■ Records supplied ■
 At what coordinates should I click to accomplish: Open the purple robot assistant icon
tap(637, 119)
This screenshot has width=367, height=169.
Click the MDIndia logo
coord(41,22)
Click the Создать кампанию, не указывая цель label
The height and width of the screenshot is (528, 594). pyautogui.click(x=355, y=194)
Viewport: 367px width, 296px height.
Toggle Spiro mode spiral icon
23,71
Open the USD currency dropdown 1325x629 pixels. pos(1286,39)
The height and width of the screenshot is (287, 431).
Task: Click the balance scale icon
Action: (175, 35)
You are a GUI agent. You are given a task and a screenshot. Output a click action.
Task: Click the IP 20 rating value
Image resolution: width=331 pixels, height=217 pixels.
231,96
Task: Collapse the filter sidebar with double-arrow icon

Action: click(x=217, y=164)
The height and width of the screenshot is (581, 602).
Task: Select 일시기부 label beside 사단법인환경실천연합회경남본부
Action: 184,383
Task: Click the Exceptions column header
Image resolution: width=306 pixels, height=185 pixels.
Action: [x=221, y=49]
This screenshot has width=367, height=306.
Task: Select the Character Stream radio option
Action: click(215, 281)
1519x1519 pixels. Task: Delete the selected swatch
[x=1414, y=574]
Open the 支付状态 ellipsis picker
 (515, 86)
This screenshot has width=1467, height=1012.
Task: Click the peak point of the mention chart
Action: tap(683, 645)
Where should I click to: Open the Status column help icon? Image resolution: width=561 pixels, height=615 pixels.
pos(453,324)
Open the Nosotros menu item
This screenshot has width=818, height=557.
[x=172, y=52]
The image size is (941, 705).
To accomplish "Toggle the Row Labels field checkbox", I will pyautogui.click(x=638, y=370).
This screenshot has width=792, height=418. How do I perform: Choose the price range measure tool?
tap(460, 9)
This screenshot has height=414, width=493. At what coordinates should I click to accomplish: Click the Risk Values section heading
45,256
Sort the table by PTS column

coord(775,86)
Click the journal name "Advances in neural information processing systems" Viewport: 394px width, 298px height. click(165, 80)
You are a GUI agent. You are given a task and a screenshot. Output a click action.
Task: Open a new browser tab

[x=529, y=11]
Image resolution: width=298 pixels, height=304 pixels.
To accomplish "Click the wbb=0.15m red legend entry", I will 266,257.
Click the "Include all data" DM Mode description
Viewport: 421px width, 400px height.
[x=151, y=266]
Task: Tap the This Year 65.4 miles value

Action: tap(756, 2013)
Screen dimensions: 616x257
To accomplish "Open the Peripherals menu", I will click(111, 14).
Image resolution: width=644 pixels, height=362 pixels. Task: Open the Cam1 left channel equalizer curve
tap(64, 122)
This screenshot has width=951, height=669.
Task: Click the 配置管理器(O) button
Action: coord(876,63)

■ Assigned task ■
Report each line in the data above that holds the word "menu" by copying it.

■ Exercise answer ■
Open the Nosotros menu item
To accomplish "Open the Peripherals menu", I will click(111, 14).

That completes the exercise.